Assume that the photographing apparatus DC was held in the hand and the hand moved while the frame images were being taken. If the apparatus DC moved but very little, the difference in position of the still object (i.e., house), between any frame image and the next frame image is very small as seen from the images shown at (C-1) to (C-5) in FIG. 12, and the difference in position of the moving object (i.e., car) is conversely large as seen from the image shown at (C-3) in FIG. 12.

Hence, if the photographing apparatus DC moved a little at the time of photographing, the differential image for images shown at (A-1) and (A-2) is the image shown at (C-1) in FIG. 12; the differential image for images shown at (A-2) and (A-3) is the image shown at (C-2) in FIG. 12; the differential image for images shown at (A-3) and (A-4) is the image shown at (C-3) in FIG. 12; the differential image for images shown at (A-4) and (A-5) is the image shown at (C-4) in FIG. 12; the differential image for images shown at (A-5) and (A-6) is the image shown at (C-5) in FIG. 12.

If the dispersion of the differential image is taken into account, the moving object can be detected, no matter whether the photographing apparatus DC was moving a little or remained still.

In addition, each frame Image can be easily evaluated because a differential image is calculated first by converting the image data to binary data, using a particular threshold value, then by detecting a greatly changing part of the frame image and finally by finding the ratio of the greatly changing part to the entire frame image. This reduces the load on the background evaluation unit 13, minimizing the amount of data the inter-frame evaluation unit 13B of the inter-frame evaluation unit 13B must process to accomplish the inter-frame evaluation.

In the main routine show in FIG. 2, the image selection unit 14 selects an image that has been highly evaluated in the object evaluation unit 12 or the background evaluation unit 13, or both, after the background has been evaluated (Step S103).

The results of both object evaluation and the result of background evaluation are thus utilized. That is, the object evaluation and the background evaluation utilize each other's advantage, thus processing more images than otherwise.

From a plurality of images the image selection unit 14 has selected, the image composition unit 15 synthesizes a high-resolution image (Step S104).

One of the processes the image composition unit 15 may perform to generate a high-resolution image is disclosed in, for example, Patent Document 3. The present embodiment employs the method disclosed in Patent Document 3.

The sequence of the process of generating a high-resolution image will be explained below.

The process the image composition unit 15 converts an image to a high-quality image includes a motion inference process and an averaging process. The motion inference process and the averaging process will be explained with reference to FIG. 13 to FIG. 17.

The process the image composition unit 15 uses a plurality of images the object evaluation unit 12 has determined as good ones, inferring an inter-frame motion.
....
**DO THIS**:
Write what follows the last sentence of the passage on building a high-resolution image from selected frame images, as a continuation of that passage.

Stored entries
....
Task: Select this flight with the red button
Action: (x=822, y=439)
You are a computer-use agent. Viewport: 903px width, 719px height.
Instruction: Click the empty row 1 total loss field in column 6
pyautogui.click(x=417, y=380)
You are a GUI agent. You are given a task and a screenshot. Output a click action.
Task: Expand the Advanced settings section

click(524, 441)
....
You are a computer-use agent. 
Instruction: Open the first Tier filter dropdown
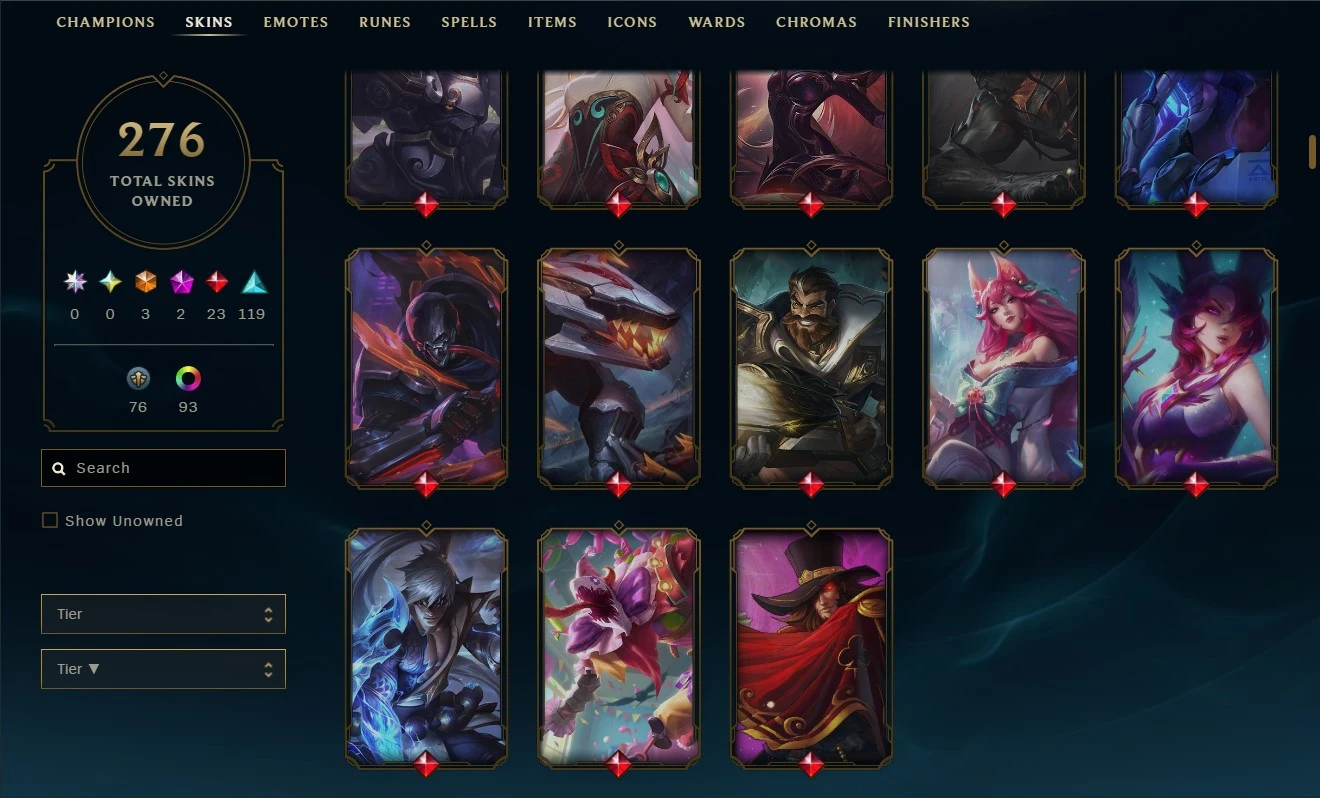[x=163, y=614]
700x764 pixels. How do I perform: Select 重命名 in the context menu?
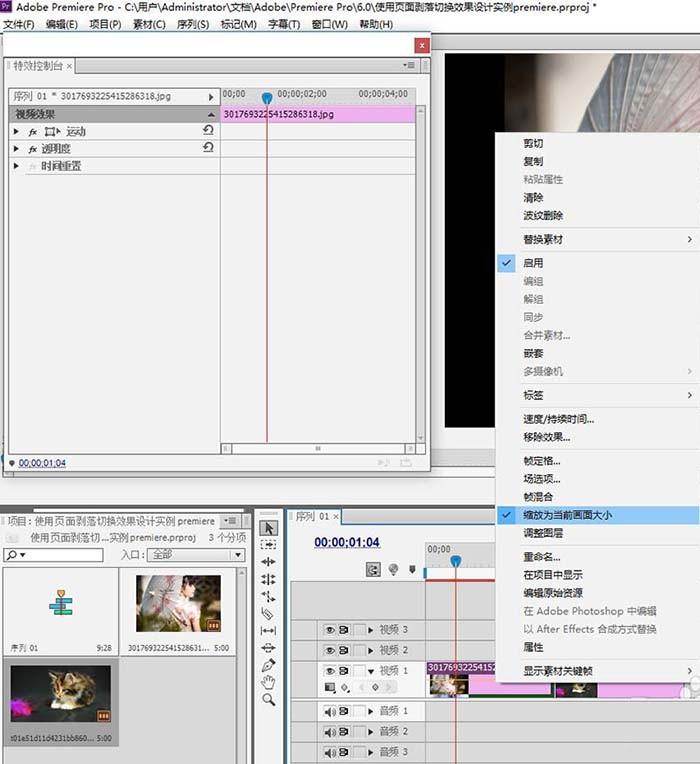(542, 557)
....
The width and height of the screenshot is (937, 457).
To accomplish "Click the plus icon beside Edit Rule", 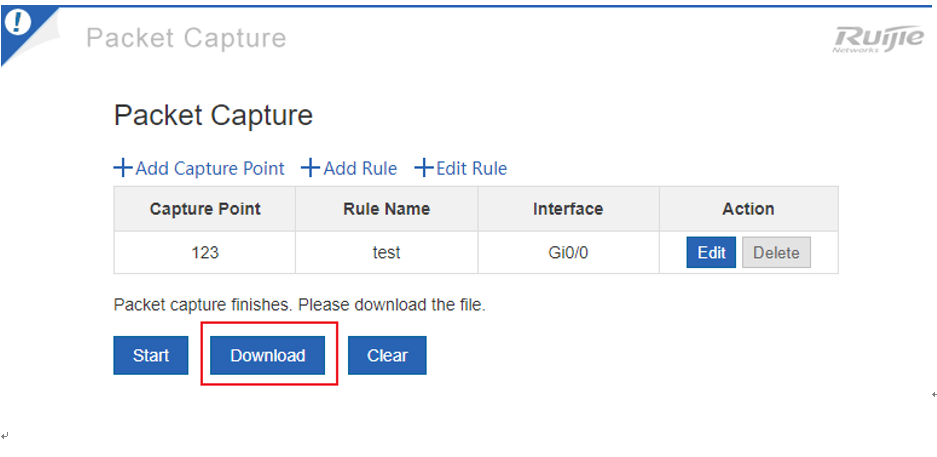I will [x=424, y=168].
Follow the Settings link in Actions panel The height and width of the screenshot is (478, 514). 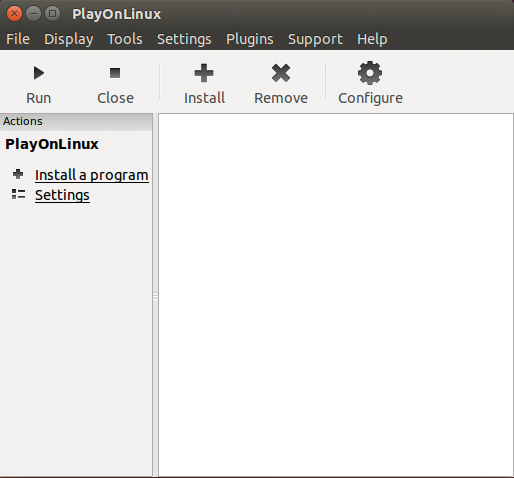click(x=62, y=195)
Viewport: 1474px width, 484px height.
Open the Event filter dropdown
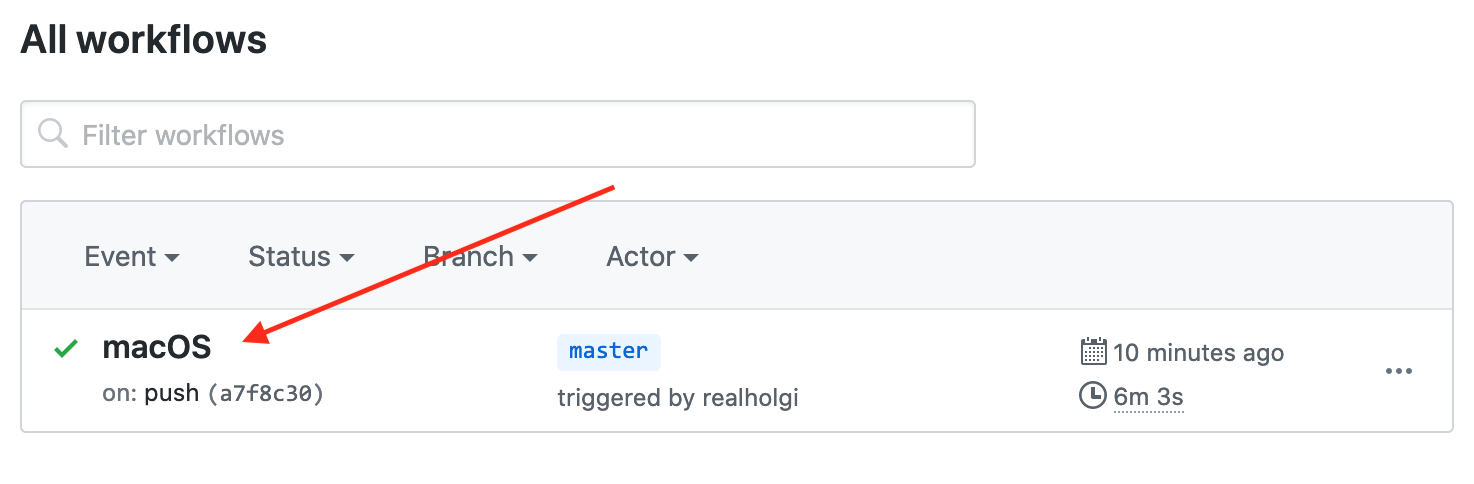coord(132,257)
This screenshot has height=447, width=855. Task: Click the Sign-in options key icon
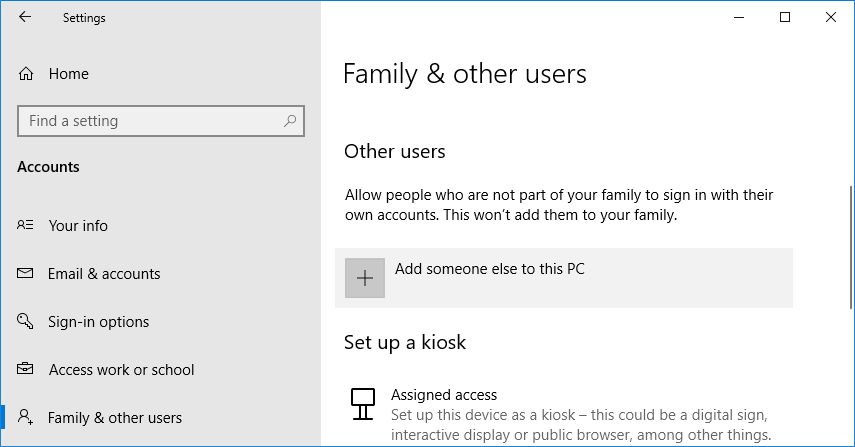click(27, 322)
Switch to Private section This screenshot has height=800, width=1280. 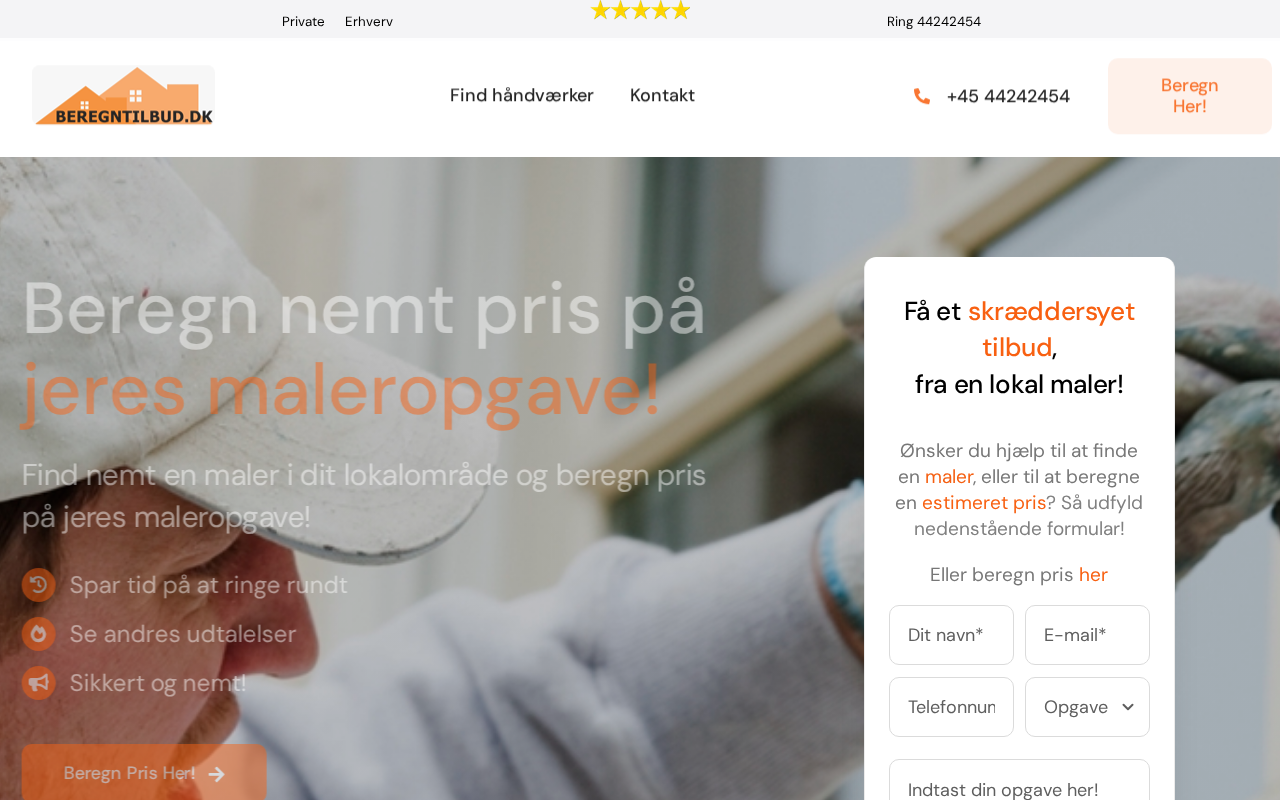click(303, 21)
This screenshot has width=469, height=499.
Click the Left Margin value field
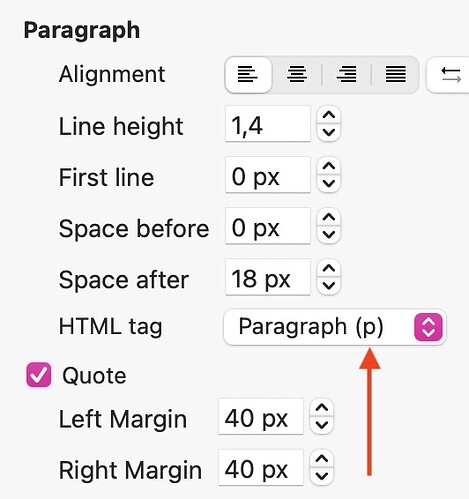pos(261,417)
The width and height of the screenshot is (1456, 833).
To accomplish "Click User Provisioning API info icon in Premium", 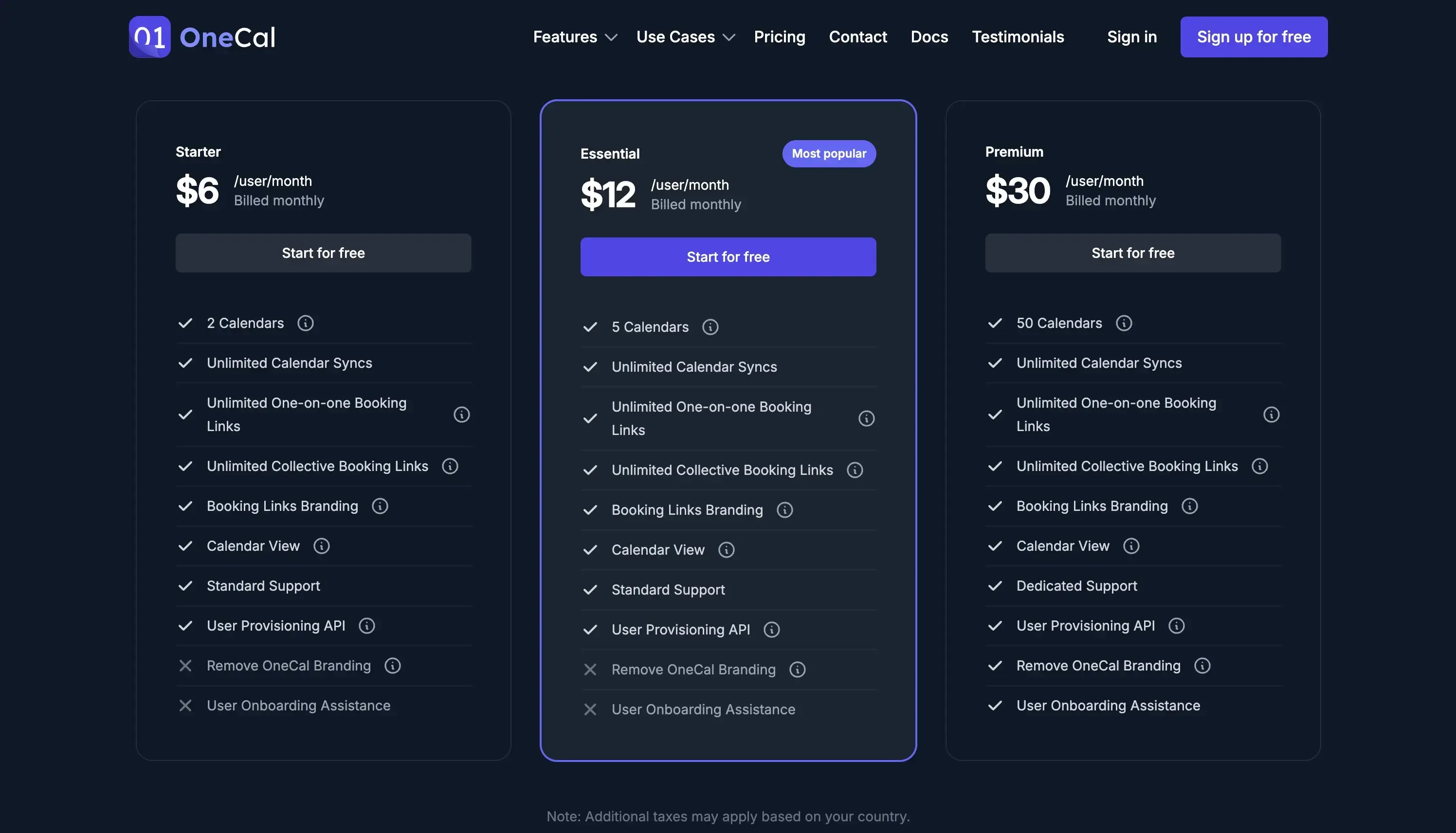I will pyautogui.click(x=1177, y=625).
....
**THE RESULT**:
FIG. 13 is a flowchart showing the sequence of inferring a motion.

First, an image that will be used as a reference for motion inference is read (Step S501). The image read (hereinafter referred to as “reference image”) is deformed in various ways, providing a plurality of motion images, each representing a motion (Step S502).

Next, one image of which a motion should be inferred (hereinafter called “image of interest”) is read (Step S503). The similarity between the image of interest and each of the motion images is calculated (Step S504). A discrete similarity map is generated from the relation the parameters of the motion images have with the similarities calculated (Step S505).

FIG. 14 shows an example of a similarity map that may be used in parabolic fitting for accomplishing motion inference. In FIG. 14, the square deviation is plotted on the ordinate, and deformed motion parameter is plotted on the abscissa. The smaller the square deviation, the higher the similarity will be.

In Step S502, the reference image is deformed in 19 ways, using motion parameters in units of ±1 pixel, for example, in the horizontal, vertical and rotation directions. (Of the 27 ways available, eight ways are identical deformation patterns.)

In Step S502, too, discrete similarity values (−1, +1, -1), (−1, +1, 0) and (−1, +1, +1) are plotted from the negative side, on the assumption that the motion parameter plotted on the abscissa (FIG. 14) is a combination of three motions in the horizontal, vertical and rotation directions. The discrete similarity values will be (−1), (0) and (+1) from the negative side, plotted for the horizontal, vertical and rotational directions, respectively, if the directions in which to deform the reference image are considered independently.

Thereafter, the discrete similarity map generated in Step S505 is interpolated, a peak is detected in the map, and the peak value is detected (Step S506). The deformation determined from the peak value detected is equivalent to the motion inferred. The peak value may be detected in the similarity map by means of spline interpolation, instead of the above-mentioned parabolic fitting.

Then, whether all image of interests available have been subjected to the motion inference (Step S507). If all image of interest have not been subjected to the motion inference, the frame number for the image of interest is increased by one (Step S508). The process then return to Step S503. Thus, Steps S503 to S508 are repeatedly performed until all image of interest undergo the motion inference.

All image of interest may be found to have been subjected to the motion inference (that is, YES in Step S507). In this case, the motion inference process is terminated.

FIG. 15 is a diagram illustrating how an image of interest becomes gradually similar to a reference image. Each image of interest has a value obtained by code-inverting the motion inferred. The image therefore approximates to the reference image as it is deformed.

Thereafter, the image composition unit 15 performs an averaging process, acquiring a high-resolution image.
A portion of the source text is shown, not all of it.